1. The submarine towing the canisters would very likely have been sighted on its way to its launching area, and destroyed by Allied aircraft and surface vessels. Towed missile canisters do not, by and large, enhance the stealth characteristics of a submarine.

2. Some percentage of the untested canisters would have failed upon deployment.

3. Optimistically, we’ll say that ten V-2s of the notional twelve would have launched successfully. V-2s had gyroscopic guidance systems, which means that the launcher needs to know where he is in relation to the target in order to pre-set coordinates and flight path. As adjusting the submerged V-2s would likely have been impossible, this means that the submarine would have to surface at a point pre-determined with precision. This is unlikely. Alternatively, it’s possible that the Germans could have installed some kind of guide beam equipment on the submarine, which would enhance accuracy but force the submarine to surface under extremely dangerous conditions.

4. The V-2 had a CEP (circular error probability) of 4.5 km, meaning that half of the missiles would strike within 4.5 km of the target. In the exceedingly unlikely event that the missile-towing U-boat survived to launch from its predetermined point within 200ish miles of Manhattan, half of the launched missiles would fall within 4.5km of, say, the Empire State Building.

5. The V-2 carried a 2000# warhead, which could have done significant damage to any target that it hit. In practice, V-2s launched by the Germans in World War II ended up killing roughly 2.3 people per missile. If the Germans got lucky, however, they might kill a lot more; the two most deadly strikes during WWII killed 550 and 160 people, respectively.

In the end, the Germans could have killed some Americans at huge risk and at huge expense. A standard Type VII boat using its 88mm deck gun could probably have done as well if the Germans had ever thought it useful to risk a submarine in order to kill a few Americans unlucky enough to have the wrong beachfront property. Now, it sucks when Americans get killed, but the actual operation would have had NO EFFECT WHATSOEVER on the US war effort.

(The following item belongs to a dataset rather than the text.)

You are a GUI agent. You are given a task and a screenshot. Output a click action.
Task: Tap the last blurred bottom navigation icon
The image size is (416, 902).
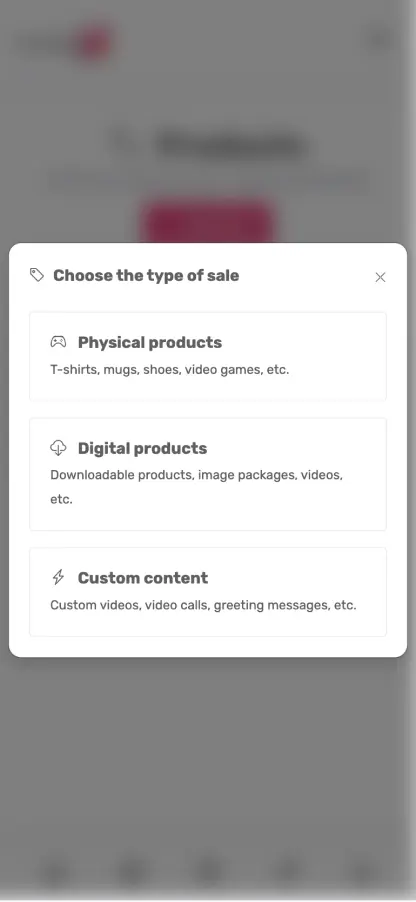[361, 872]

This last point is really key; suffering from actual bombardment (London was hit by some 1350 V-2s) tends to lend some perspective as to the actual effect of weapons of war. This is NOT to say that the United States would have benefited from suffering from German attacks; rather, it’s to suggest that US political culture has been afflicted with an unhealthy addiction to immunity which causes wild overreactions to real and perceived threats. An actual German effort to carry out this proposed operation would have been exceedingly expensive and almost certainly suicidal; even Hitler noted that V-2s were like artillery shells, only much more expensive. Similarly, implausible scenarios about North Korean ballistic missile attacks and Scuds launched from barges in the Atlantic almost never make sense in the details; they’re only compelling in the context of the threat they pose to the American sense of immunity, rather than the threat that they pose to the American population, economy, military establishment, etc.